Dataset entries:

>>>

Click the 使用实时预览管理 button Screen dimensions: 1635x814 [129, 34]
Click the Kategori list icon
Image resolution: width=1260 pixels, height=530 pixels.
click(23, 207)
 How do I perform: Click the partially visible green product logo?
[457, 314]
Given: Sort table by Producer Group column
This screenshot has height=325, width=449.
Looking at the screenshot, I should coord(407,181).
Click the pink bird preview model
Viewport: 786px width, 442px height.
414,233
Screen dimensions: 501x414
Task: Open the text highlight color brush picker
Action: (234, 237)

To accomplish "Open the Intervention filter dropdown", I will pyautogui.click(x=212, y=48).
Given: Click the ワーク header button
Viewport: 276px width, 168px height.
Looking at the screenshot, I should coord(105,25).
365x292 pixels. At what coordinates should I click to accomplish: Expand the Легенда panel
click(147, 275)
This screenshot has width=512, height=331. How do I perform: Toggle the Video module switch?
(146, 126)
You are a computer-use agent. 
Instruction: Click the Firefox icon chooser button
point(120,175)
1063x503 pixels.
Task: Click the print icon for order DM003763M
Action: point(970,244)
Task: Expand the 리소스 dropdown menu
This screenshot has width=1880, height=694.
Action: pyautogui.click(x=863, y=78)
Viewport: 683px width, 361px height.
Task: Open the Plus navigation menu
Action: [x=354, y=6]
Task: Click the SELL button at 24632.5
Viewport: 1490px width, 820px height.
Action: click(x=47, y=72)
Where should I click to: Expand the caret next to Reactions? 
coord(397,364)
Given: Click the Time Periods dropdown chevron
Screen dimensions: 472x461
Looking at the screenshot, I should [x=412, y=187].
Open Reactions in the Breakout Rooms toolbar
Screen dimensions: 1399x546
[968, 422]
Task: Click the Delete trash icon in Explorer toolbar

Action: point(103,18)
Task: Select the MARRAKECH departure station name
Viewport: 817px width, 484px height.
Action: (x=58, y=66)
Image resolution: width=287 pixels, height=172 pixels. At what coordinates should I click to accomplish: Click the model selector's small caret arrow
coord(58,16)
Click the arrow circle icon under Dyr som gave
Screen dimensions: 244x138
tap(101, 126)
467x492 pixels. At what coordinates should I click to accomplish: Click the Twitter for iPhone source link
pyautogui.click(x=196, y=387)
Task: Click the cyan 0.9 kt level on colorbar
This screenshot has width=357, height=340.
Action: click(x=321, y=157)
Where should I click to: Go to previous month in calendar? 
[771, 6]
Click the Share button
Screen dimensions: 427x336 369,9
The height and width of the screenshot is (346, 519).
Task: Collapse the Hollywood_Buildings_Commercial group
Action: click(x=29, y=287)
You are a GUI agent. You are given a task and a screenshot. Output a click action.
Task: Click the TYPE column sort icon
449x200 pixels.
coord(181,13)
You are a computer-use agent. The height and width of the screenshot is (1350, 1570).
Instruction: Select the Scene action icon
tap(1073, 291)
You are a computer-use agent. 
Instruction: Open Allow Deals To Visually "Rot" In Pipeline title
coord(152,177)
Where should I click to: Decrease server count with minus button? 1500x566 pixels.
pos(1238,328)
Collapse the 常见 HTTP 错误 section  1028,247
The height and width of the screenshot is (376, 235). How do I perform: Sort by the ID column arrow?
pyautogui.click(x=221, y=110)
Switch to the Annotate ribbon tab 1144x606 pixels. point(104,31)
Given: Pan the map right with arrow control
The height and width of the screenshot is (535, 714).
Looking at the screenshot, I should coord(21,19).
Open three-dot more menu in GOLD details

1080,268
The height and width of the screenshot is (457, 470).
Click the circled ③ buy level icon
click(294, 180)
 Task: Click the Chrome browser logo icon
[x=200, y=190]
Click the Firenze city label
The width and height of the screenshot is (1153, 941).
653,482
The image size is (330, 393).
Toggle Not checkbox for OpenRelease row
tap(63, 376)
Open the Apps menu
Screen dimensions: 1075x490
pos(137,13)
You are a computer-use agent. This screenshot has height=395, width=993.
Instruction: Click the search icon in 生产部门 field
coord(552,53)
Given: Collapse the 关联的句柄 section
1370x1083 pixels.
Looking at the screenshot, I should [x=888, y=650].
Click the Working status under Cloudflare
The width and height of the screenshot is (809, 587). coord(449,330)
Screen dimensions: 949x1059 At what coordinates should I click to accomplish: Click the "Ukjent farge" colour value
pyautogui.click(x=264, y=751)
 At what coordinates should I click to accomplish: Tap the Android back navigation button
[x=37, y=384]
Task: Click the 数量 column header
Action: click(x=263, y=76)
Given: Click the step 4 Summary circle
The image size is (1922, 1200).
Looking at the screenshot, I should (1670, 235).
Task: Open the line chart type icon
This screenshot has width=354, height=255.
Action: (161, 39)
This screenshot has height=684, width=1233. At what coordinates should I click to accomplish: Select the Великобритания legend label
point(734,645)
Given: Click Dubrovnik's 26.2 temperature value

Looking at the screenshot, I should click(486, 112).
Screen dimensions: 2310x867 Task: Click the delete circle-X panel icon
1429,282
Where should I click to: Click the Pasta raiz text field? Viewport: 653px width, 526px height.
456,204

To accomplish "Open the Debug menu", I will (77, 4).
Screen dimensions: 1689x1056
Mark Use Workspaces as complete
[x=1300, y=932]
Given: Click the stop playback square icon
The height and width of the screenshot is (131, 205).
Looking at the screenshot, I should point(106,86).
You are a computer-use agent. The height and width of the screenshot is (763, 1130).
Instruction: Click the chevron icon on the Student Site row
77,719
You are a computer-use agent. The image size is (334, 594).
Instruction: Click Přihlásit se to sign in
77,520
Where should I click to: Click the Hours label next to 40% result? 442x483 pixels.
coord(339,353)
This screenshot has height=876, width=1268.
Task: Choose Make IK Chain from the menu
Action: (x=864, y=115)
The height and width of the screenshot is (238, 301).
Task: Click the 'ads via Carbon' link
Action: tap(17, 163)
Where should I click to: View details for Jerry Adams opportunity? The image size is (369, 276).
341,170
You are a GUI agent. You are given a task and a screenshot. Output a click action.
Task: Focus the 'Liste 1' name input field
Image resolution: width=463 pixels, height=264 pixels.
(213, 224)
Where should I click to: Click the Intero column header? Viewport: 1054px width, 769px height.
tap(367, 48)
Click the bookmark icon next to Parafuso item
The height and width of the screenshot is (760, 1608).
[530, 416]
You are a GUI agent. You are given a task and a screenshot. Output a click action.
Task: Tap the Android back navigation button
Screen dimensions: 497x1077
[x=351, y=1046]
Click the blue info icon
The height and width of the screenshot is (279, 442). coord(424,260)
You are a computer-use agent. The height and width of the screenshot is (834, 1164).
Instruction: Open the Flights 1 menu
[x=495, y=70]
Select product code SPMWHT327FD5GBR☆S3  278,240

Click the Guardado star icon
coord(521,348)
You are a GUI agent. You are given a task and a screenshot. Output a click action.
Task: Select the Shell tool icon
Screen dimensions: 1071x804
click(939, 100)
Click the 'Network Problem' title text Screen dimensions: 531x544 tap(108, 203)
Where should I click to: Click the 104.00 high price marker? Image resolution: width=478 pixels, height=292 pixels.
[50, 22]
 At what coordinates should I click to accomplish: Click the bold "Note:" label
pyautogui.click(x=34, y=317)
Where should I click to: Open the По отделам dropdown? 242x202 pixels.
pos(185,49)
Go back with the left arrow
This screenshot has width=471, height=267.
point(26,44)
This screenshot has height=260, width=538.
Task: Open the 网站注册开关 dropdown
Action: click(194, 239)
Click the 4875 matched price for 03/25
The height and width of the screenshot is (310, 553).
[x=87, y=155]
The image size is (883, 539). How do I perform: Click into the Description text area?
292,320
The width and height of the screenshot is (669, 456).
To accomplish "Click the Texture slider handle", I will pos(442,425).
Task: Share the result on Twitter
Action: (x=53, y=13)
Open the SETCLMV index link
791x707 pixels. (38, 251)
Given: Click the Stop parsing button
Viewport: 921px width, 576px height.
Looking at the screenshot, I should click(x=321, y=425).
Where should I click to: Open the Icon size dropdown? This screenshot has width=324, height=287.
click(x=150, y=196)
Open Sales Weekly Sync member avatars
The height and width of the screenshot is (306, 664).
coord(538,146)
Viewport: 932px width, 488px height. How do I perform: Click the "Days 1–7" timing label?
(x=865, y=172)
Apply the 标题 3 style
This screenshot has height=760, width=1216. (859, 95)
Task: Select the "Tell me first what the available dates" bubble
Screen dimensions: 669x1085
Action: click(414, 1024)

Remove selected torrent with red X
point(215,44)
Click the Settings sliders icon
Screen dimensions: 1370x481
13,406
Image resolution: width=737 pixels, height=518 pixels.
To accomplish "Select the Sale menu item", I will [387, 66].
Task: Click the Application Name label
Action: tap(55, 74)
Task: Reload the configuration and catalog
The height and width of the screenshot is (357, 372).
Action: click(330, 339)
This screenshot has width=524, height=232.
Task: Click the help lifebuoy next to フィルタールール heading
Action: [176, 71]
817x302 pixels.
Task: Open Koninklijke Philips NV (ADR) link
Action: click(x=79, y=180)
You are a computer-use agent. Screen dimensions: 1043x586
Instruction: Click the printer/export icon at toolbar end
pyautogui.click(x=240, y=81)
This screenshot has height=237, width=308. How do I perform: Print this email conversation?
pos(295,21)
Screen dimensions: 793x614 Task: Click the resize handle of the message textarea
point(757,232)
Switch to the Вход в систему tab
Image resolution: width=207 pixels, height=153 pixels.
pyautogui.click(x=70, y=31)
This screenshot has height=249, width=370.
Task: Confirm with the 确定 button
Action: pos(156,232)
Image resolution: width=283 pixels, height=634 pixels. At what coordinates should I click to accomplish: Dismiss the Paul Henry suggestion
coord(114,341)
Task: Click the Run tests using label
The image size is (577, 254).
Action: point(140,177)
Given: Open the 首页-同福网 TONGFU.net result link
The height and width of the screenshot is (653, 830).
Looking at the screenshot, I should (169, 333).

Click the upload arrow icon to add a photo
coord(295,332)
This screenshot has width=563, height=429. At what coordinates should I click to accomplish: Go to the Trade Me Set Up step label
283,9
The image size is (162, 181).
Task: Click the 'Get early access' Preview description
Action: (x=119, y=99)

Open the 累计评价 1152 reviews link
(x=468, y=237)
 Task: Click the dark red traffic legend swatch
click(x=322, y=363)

<<<

## Work item
Select and copy every line from the records that includes the word "computer".

## Exercise output
You are a computer-use agent. 
You are a computer-use agent. The height and width of the screenshot is (1350, 1570).
You are a computer-use agent. 
You are a computer-use agent. This screenshot has height=395, width=993.
You are a computer-use agent. The height and width of the screenshot is (763, 1130).
You are a computer-use agent. The image size is (334, 594).
You are a computer-use agent. The height and width of the screenshot is (834, 1164).
You are a computer-use agent. Screen dimensions: 1043x586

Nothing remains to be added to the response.